The Colts have nailed down their third, multi-million dollar sponsorship deal within a month.
At noon today, team officials announced from their 56th Street training complex that Baker & Daniels LLP has signed a six-year deal to be a founding partner at Lucas Oil Stadium, which is set to open next fall.
The agreement will include naming rights for the upper and lower east club levels, as well as media advertising. The Indianapolis-based law firm also will have opportunities to network with the Colts in community-related events and programs.
Though terms of the deal were not released, sports marketers estimated the deal to be worth $1 million to $1.5 million annually.

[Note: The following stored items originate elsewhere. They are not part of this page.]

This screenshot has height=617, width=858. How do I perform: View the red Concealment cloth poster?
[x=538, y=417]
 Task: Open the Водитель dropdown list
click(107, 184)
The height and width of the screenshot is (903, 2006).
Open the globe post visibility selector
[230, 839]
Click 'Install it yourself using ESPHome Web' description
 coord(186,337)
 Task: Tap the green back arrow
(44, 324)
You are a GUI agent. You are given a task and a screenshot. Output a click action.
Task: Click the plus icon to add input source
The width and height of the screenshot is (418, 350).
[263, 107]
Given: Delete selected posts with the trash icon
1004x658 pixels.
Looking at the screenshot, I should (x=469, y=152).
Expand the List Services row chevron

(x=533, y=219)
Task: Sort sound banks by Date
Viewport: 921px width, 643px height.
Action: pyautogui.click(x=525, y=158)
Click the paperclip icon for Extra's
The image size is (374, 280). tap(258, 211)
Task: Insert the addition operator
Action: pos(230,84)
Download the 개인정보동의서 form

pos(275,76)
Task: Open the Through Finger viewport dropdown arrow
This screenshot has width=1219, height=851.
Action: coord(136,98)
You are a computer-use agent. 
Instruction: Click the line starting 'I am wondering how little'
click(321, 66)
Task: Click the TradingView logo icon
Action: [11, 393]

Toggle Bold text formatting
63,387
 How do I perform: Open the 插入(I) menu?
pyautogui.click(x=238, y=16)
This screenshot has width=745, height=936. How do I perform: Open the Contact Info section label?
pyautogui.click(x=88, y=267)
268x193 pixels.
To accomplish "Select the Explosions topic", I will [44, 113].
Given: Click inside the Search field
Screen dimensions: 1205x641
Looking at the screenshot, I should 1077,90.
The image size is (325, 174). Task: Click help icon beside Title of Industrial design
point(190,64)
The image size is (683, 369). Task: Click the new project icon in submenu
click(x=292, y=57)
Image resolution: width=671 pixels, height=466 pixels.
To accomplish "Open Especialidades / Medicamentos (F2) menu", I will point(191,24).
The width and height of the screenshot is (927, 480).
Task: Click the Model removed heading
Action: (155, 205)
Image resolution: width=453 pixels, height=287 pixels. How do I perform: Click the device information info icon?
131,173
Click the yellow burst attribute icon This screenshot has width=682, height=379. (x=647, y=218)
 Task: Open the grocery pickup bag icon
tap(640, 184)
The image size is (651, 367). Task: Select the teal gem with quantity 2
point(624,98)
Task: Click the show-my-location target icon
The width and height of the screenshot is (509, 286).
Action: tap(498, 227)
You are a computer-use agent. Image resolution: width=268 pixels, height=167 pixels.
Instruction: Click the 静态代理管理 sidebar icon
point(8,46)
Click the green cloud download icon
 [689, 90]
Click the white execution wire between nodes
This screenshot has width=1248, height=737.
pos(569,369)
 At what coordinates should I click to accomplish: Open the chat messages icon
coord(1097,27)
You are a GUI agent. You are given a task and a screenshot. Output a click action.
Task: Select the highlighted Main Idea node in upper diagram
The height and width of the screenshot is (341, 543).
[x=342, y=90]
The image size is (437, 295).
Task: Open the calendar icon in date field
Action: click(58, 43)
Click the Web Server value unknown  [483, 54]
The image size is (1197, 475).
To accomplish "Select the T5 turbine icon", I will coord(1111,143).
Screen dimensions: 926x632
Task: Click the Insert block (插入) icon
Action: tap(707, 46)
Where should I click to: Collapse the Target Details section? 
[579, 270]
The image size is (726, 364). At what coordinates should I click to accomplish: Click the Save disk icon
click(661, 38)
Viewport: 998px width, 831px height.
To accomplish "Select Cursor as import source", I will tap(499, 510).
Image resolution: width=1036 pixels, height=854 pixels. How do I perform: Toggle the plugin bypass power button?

"For nearly 150 years, Baker & Daniels has thrived by being directly involved in the things that matter most to our community," said Jack Swarbrick, a Baker & Daniels partner who concentrates in sports law and has been instrumental in bringing major sports events and organizations to central Indiana.
"Baker & Daniels' involvement as a founding partner of Lucas Oil Stadium continues that tradition. This remarkable facility will not just be a great home for our world champion Colts, it will be an iconic image for our city and an extraordinary venue for everything from Final Fours to major conventions."
With more than 370 lawyers and consultants, Baker & Daniels serves clients in regional, national and international business and litigation matters from offices in Indiana, Washington, D.C., and China.
On Oct. 2, Colts officials signed a six-year deal with Indianapolis-based Advantage Health Solutions Inc. that includes naming rights to the area for club ticket holders on the west side of Lucas Oil Stadium. That deal, sports marketers said, is similar in size to the Baker & Daniels deal.
On Sept. 23, the Colts announced that Columbus, Ohio-based Huntington Bank signed a multi-year deal to sponsor the west gate of the new stadium. Colts officials had said previously naming rights for gates would sell for $1.4 million a year. The value of that deal could be pushed higher by advertising buys and media deals.